The South Island Organ Company is a manufacturer of pipe organs in Timaru, New Zealand. The company, in business since 1968, has manufactured and restored over 300 pipe organs throughout New Zealand, Australia and Oceania.
South Island Organ Company was established by Garth Cattle (from Osmond of Taunton) and Vic Hackworthy (from Hill Norman & Beard of London).
During the 1970s employed John Gray, of Hill Norman & Beard, London as voicer, John Hargraves, of John Lee, Feilding as an organ builder and Neil Stocker as an apprentice.
The new Company made an immediate impact with the rebuilding of St Johns, Invercargill (1931 3/37 HN&B/Lewis), the restoration of All Saints (1877 2/18 Bevington) and the rebuilding of St Matthew's (1879 3/26 Bevington) Dunedin and Christchurch Cathedral Nelson organs in the first two years. These soon led to our first new organ at Craighead School (2/15), Timaru in 1970 and in 1973 the first 4 manual organ built in New Zealand for many years at St Paul's Cathedral, Dunedin (4/61 Willis). In the same year organbuilder Gerald Green (of Hill Norman & Beard, Lewes) joined the company.
By 1973 South Island Organ Company purchased both existing South Island sole-trader organ builders and built a new factory at Washdyke. In 1974, South Island Organ Company extended to the North Island of New Zealand. The first North Island installation being a new organ for Our Lady of Lourdes in Palmerston North (2/3 rank extension).
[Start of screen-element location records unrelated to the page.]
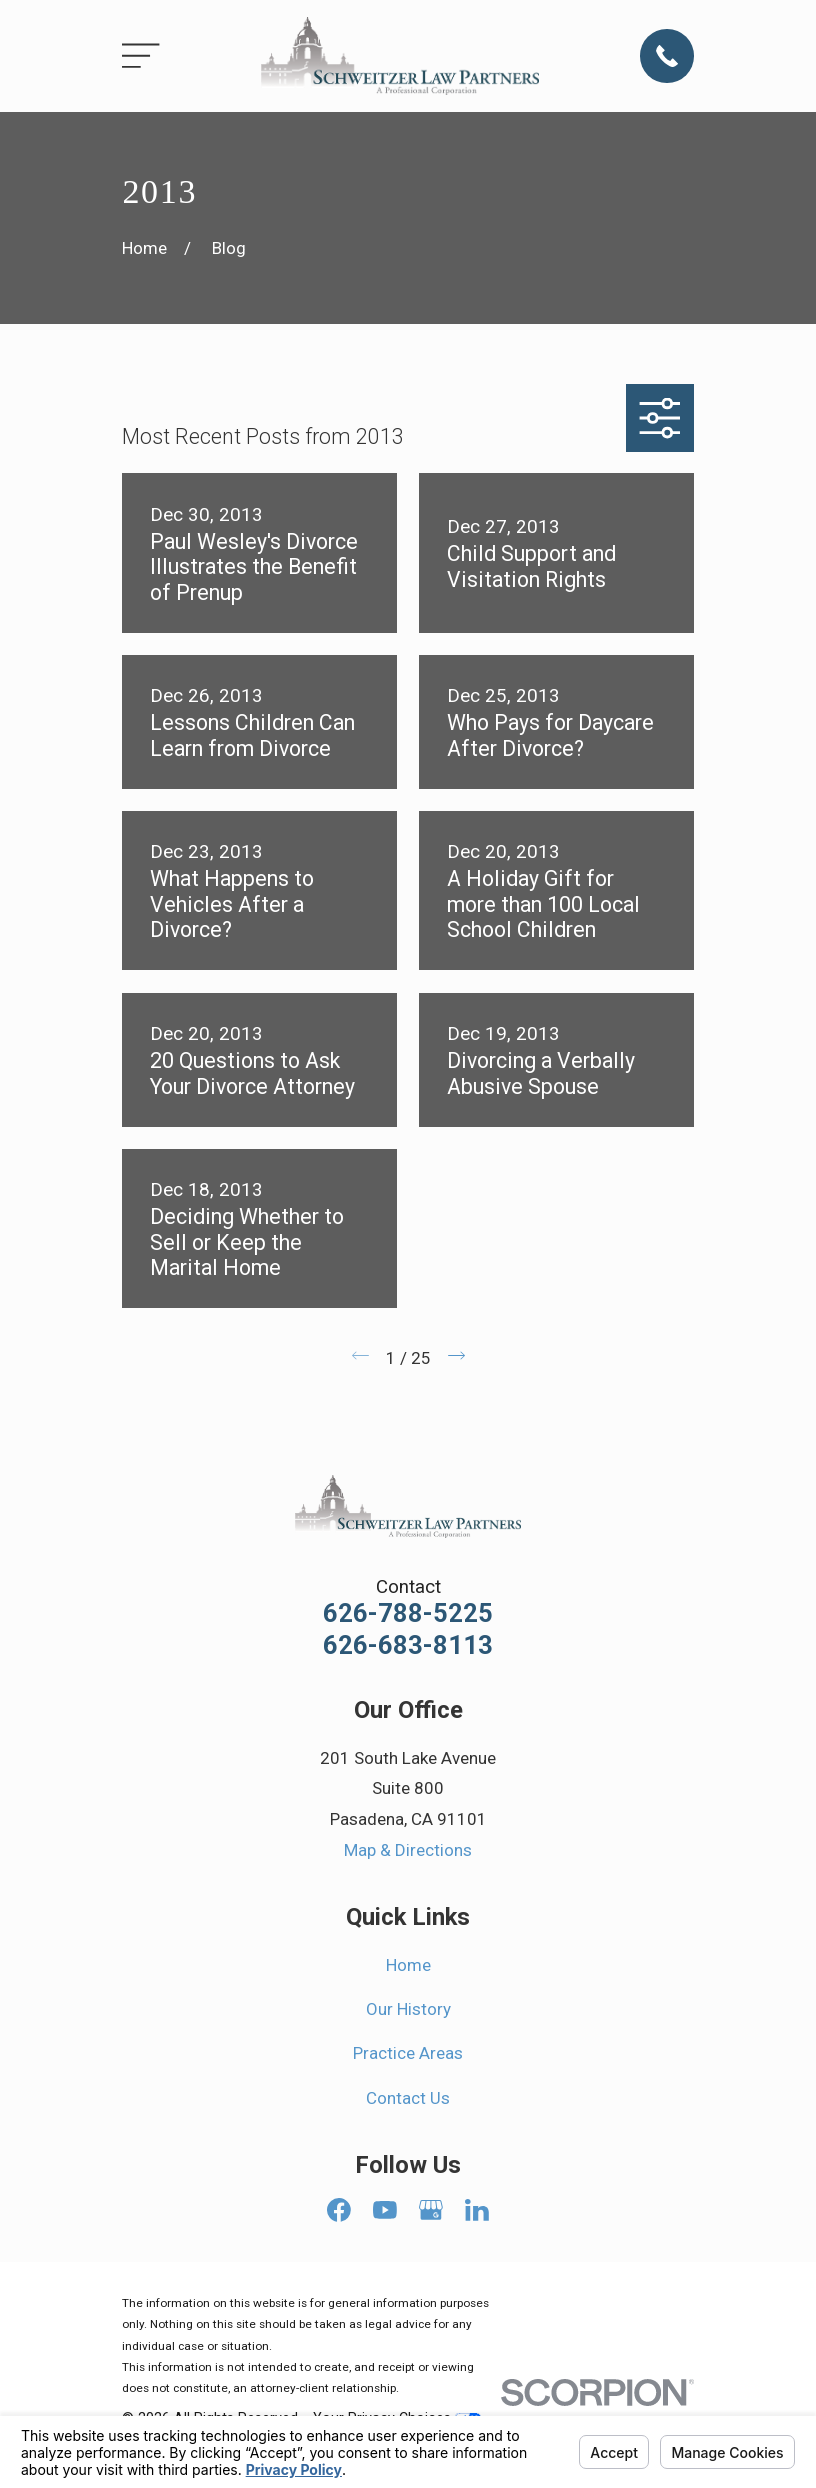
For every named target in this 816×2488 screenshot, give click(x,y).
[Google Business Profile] (431, 2210)
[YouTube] (385, 2210)
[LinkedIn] (477, 2210)
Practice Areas (408, 2053)
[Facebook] (339, 2210)
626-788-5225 (408, 1614)
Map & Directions (408, 1850)
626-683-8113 (408, 1646)
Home (408, 1965)
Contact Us (408, 2098)
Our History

In the mid 1970s, in addition to building new pipe organs and rebuilding old instruments, South Island Organ Company began promoting conservation and preservation of New Zealand historic organs. This developed from a growing realization of the fragility of the resource in a largely unregulated market, and a conviction that the future of the organ was as a work of original artistry and craftsmanship.